Roland Penrose
Roland Penrose (St. John’s Wood, London, 1900 – Fairley Farm, East Sussex, 1984) was an artist and poet with close ties to Surrealism and an avid promoter of the avant-garde art of his time. He established a close friendship with Picasso, enhanced by his role as a collector and curator and as the artist’s biographer. Penrose published Picasso. His Life and Work (1958) and curated a solo exhibition on the artist held in London’s Tate Gallery in 1960. With political involvement in the Spanish Republic during the Civil War, he was one of the organisers of the English tour of Guernica and its preparatory drawings, which set out to raise funds for the Spanish Pavilion (1938 and 1939).
Roland Penrose lived in France between 1922 and 1935, first in Paris and then in Cassis-sur-Mer, Marseilles. Educated in the schools of André Lhotte and Othon Friez, his work became influenced by the oeuvres of Pablo Picasso and Georges Braque. Through his relationship with artists and poets from the dawn of the Surrealist group – initially Paul Éluard, André Breton, Max Ernst, and later Joan Miró and Picasso – he participated in the aesthetic and creative principles of Surrealism, for instance automatic writing/painting and collage practice.
Penrose was a key figure in the international expansion of Surrealism and modern art in England, and, in 1936, with critic Herbert Read, he organised the International Surrealist Exhibition, followed in 1938 by the exhibition Picasso’s Guernica, with E.L.T. Mesens, both in London’s New Burlington Galleries. Months later and within the framework of the exhibition tour, the painting was shown in Whitechapel Art Gallery in the English capital; the aim of the tour was to raise funds for Spanish refugees from the Civil War through the National Joint Committee for Spanish Relief association. Penrose also witnessed Guernica’s process of creation during a visit to the studio on the Rue des Grands-Agustins with Paul Éluard.
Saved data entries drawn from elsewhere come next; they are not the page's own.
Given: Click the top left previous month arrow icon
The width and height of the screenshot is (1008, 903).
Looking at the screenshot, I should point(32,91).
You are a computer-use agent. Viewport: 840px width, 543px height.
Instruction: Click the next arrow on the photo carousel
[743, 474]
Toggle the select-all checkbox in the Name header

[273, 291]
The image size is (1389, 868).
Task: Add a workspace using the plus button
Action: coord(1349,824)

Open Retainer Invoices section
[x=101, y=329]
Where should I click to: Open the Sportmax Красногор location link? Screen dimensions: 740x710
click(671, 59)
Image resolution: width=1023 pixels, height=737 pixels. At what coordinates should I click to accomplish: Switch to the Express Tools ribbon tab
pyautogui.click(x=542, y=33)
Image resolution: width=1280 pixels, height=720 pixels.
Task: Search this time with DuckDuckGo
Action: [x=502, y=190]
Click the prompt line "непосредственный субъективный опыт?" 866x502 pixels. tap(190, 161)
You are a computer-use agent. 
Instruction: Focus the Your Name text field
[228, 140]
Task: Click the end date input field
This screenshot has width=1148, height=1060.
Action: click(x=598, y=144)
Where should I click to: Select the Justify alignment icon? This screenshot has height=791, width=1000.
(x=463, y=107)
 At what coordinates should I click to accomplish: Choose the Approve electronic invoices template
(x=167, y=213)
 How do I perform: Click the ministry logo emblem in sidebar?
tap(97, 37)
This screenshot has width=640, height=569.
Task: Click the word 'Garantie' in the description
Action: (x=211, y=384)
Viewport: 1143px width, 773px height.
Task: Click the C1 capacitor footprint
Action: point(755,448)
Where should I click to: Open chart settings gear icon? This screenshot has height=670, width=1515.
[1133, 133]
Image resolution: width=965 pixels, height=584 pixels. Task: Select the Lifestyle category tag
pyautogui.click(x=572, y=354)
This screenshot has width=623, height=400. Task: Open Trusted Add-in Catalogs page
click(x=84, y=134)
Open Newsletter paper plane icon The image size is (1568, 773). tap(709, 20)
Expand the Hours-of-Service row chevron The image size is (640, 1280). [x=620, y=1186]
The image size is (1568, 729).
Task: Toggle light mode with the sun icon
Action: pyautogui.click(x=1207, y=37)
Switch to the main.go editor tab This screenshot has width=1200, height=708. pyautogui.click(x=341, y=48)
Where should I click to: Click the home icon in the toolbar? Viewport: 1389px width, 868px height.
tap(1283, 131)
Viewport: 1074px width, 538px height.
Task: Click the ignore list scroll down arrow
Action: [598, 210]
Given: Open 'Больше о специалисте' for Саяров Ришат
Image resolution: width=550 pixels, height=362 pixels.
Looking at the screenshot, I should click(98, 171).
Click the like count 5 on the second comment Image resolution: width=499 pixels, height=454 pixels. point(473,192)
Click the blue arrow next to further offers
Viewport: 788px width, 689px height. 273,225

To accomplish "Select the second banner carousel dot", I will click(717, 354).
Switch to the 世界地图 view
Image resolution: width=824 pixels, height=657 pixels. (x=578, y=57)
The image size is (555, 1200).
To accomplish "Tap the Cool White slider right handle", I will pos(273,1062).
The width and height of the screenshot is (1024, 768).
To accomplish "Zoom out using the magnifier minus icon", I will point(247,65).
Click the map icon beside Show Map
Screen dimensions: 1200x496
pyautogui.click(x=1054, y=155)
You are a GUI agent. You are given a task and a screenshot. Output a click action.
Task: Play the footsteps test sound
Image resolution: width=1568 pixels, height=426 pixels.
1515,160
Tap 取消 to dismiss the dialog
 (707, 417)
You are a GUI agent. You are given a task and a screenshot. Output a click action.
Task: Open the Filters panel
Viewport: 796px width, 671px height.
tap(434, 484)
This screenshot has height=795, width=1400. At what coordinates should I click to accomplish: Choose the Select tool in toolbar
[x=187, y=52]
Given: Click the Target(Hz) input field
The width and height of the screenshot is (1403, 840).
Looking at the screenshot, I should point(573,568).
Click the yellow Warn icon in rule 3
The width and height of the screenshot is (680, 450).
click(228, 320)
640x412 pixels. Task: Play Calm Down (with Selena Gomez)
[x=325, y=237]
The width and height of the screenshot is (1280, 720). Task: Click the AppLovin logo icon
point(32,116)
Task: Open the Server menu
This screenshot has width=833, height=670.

Some claim that Penrose’s own career as an artist played second fiddle to his huge admiration for Picasso’s work. During the Second World War he enlisted in the British army and was stationed in the camouflage division, where he applied his knowledge as a painter. Penrose, married to American photographer Lee Miller and with a reputation as an eccentric, was a huge modern art enthusiast; he stood out as an artistic provocateur of his time and participated in numerous studies on experience-based reflection and direct knowledge of art, for instance the biographies on Joan Miró, Man Ray and Antoni Tàpies. In 1947 he founded, together with Herbert Read, the Institute of Contemporary Arts, where he organised, among others, the exhibition 40,000 Years of Modern Art, which attested to his interest in African art and the relativity of historiographic categories.